Supplied text -
Tales From The Zirzameen
- For Love of Persia -
Brian H. Appleton

Since the age of 16 in 1966 until the present day I have been a lover of Persian culture and language. I went to Iran for the first time when I was 16 as the houseguest of an old aristocratic family who could trace both sides of their family back 1000 years and showed me titles and land grants which had been given to their ancestors by Nader Shah.

I went to school in Rome, Italy for five years with one of their sons who started teaching me Farsi in exchange for English, but he also taught me much, much more than just the language. He taught me about the proverbs, the taroff (honorifics,) the poems, the cuisine, the jokes, the Mullah Nazrudin stories, the sweets and candies and confections like the pistachios, the dates, and the melon, sun flower and pumpkin seeds( Persians are big time seed eaters shelling them neatly and in rapid succession between their teeth til the floors of the movie theatres were full of husks) and a whole Persian world view: The generosity of Persian friendship, the elaborate system of good manners, how to show respect to elders, to statesmen, how to recognize the humanity in everyone from the humblest to the greatest. He taught me many things like giving other people presents when you had had some great success as a way of sharing your good fortune and not making them jealous of it. Next thing you know, I found myself bickering over who should go through the door first or who should pay the restaurant bill. The concept of dividing up the bill evenly between us was unthinkable and un-Iranian. Over the course of time I figured out that although it took longer, that by having each person take turns paying the entire restaurant bill that things eventually evened out, the same as dividing up each bill but with two added advantages: Each of us got to play the big shot in public and this arrangement tended to help sustain friendships because in order to get paid back you had to keep going out to dinner with the same people. This was a completely foreign language in itself to your average American.

Extracted records -
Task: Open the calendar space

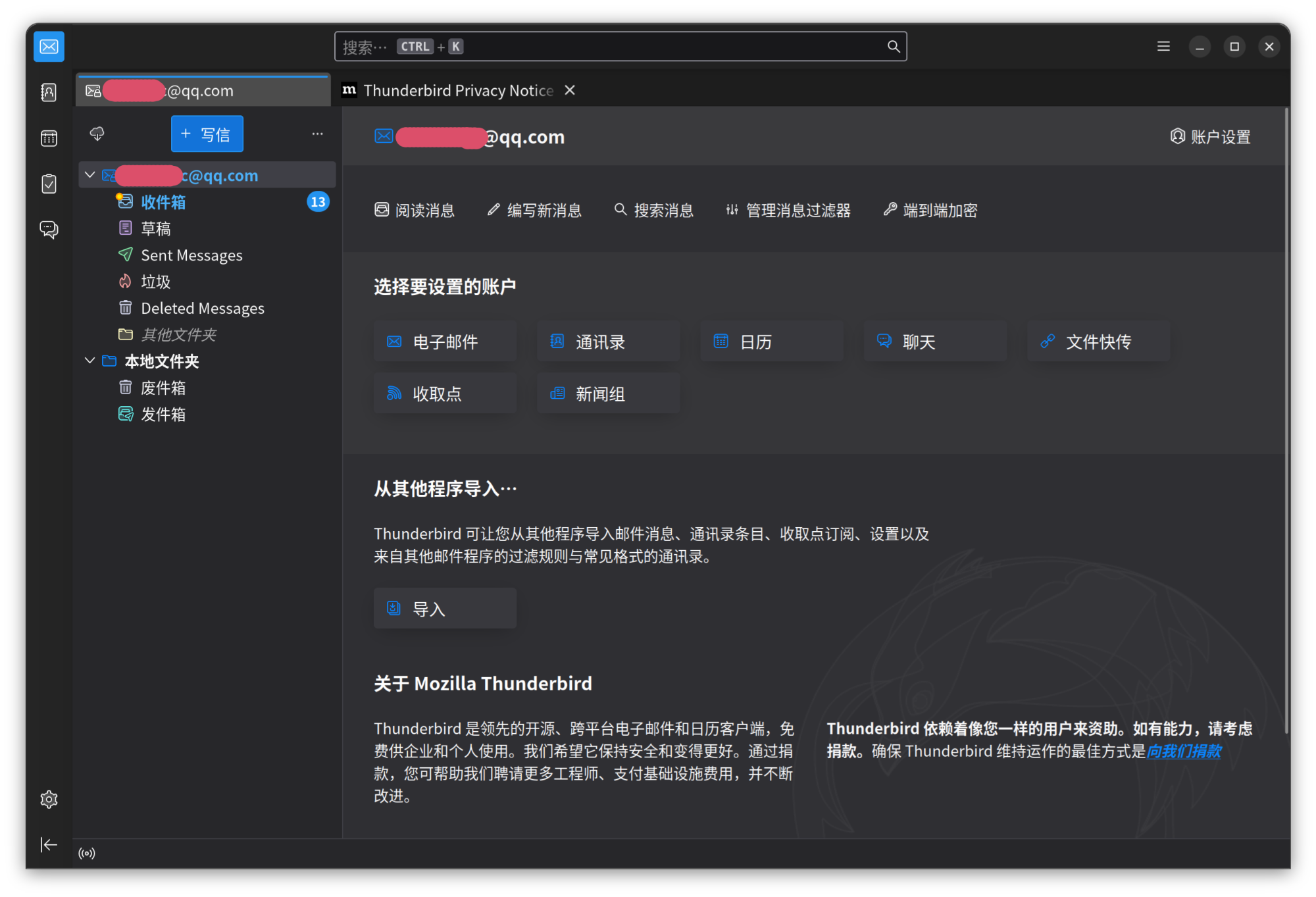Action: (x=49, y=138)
==
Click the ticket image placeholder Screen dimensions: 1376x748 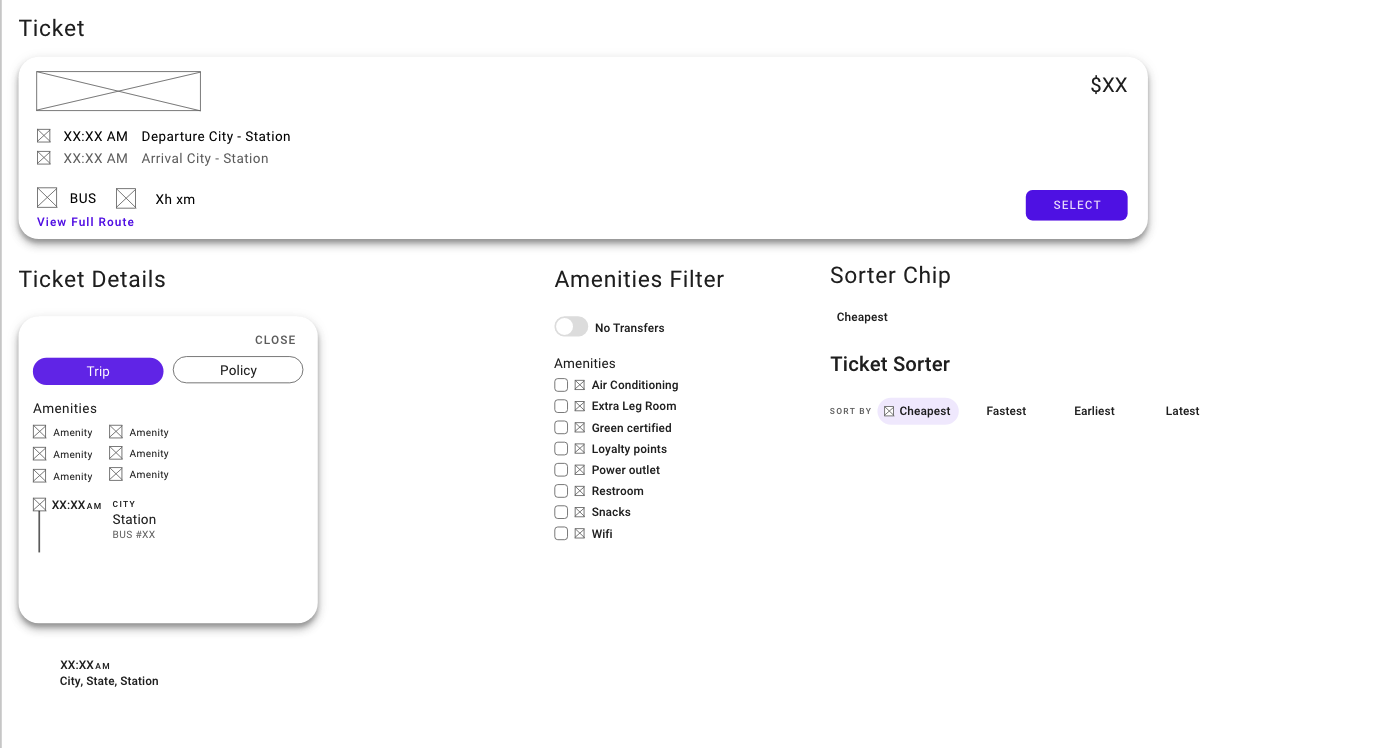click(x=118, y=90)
==
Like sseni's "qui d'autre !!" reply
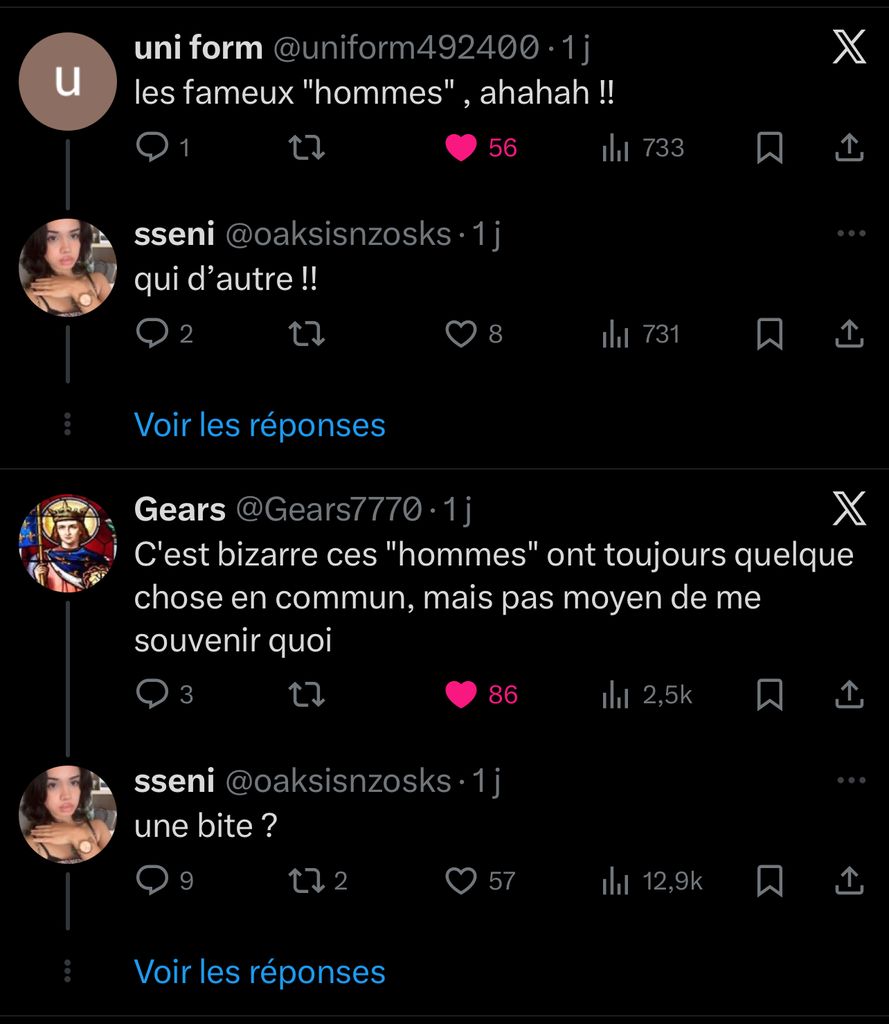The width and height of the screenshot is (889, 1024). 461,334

Instruction -
Carry on the memoir about the author's love of Persian culture, starting right after its last sentence.

Answer to this problem -
The Iranians had a wonderful quality which having grown up in Italy, I had also seen in the Italian culture, which was the appreciation of the individual with all his eccentricities, strengths and flaws, the great human interest that people took in what made an individual interesting or amusing or unique. There was no total reliance on technology, or trends or fashion or the opinions of others or the size of someone’s wallet or car or house to define who they were. Although many of the newly wealthy cared about fashion and street addresses and club membership, when I went to live in Iran in 1974, I went into a world where not only the wealthy would shower a visitor with generosity but even the poorest individual would try to give you the shirt off his back or cook for you his last chicken. It was a world where rich and famous people spent as much time talking about the latest misadventure of one of their servants or trying to get their servant married off properly or trying to help him earn some extra money by finding him outside jobs working a friend’s party or at a government function, as they spent time talking about their own children, friends and affairs.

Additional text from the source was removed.